A pesar de ello, he atestiguado que en la Semana Santa, en una que otra zona de Latinoamérica, se sigue practicando la quema de Judas por judío.
Hace tan solo unas semanas, oí a un presidente latinoamericano relanzar la acusación de deicidas y otras expresiones antisemitas para justificar la posición de su país contra Israel y en favor de sus socios del club de petroleros.
Hoy, en Costa Rica, vamos a los tribunales locales e internacionales para dirimir nuestras disputas territoriales, porque el país optó en 1949 por disolver el ejército y apostar por el imperio de la ley.
La decisión enfrentó cuando menos dos retos armados, en la Navidad de 1948 y en 1955, que obligó al país a llamar milicias voluntarias para enfrentar una agresión auspiciada por los dictadores vecinos. Desde entonces, imperan la paz y el derecho internacional.
Israel no ha podido seguir el mismo camino, pues desde su bautizo como nación, en 1948, tiene que defender su existencia con las armas.
Costa Rica enfrenta vandalismo y no agresiones militares. Israel, por el contrario, sufre invasiones armadas desde su fundación. El país ha tenido éxito para manejar el vandalismo, pero no así el terrorismo.
Comparto lo dicho por el expresidente Sanguinetti: en 1948, las Naciones Unidas acordaron la creación de dos Estados, uno judío y otro árabe. Pero “la intransigencia y fanatismo de los Estados árabes, por su odio a Israel, impidió también que naciera el Estado árabe y hemos estado setenta y cinco años en esta historia. Israel, desde el 48, cuando tuvo que luchar por primera vez por su independencia, hasta hoy lleva siete guerras, digamos tres o cuatro intifadas, un sacrificio constante”.
Pienso que los hechos del 7 de octubre demuestran de nuevo que la paz y la existencia de Israel solo puede ser armada y basada en la estrategia del detente.
Entiendo que esas realidades distintas nos dificultan a los costarricenses comparar una situación con la otra, que también nos dificulta entender cuando un Estado moderno responde militarmente para defender su soberanía.

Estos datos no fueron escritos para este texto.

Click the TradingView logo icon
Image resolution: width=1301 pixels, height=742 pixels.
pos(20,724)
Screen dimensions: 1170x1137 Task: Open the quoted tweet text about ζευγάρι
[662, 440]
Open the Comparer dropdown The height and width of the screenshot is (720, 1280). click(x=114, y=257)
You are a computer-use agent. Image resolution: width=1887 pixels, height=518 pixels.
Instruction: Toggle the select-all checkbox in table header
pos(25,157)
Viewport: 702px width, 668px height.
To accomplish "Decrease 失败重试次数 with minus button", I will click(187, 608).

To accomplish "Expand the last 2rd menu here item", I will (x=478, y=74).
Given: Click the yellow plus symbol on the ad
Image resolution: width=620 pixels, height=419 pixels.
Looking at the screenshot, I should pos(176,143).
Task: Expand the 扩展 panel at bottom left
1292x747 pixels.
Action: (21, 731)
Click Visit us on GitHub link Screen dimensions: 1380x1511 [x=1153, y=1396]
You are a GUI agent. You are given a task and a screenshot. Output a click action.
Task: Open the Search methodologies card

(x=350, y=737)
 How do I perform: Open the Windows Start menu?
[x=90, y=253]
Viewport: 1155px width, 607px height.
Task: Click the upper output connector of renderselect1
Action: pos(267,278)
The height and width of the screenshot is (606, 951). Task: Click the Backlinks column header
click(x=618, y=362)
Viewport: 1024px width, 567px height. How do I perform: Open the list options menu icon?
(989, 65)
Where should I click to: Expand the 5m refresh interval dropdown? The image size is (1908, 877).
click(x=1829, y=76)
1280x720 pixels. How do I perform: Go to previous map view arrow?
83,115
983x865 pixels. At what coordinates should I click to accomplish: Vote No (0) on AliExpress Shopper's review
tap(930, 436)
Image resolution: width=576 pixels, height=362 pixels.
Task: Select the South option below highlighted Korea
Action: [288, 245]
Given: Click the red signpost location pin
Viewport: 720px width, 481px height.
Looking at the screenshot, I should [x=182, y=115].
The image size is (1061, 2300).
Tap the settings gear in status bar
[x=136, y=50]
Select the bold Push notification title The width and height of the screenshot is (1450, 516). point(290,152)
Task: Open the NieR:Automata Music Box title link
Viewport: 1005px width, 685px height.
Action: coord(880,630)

Lo que no puedo entender es que, frente al conflicto bélico, no ejerzamos la política costarricense de neutralidad: ser neutros ante el uso de las armas, pero ser vociferantes para defender la democracia y los derechos humanos.
Esperaría que miles de voces exijan la liberación de los rehenes, que miles de voces denuncien el uso de la población civil palestina como escudos humanos para ocultar y defender a los terroristas de Hamás. Como solía decir Luis Alberto Monge, la nuestra es una neutralidad activa.
Los amigos de Israel y su pueblo no vamos a callar ni ante el odio ni ante la desinformación, y defenderemos el derecho de Israel a vivir en paz.
El autor es exministro Relaciones Exteriores.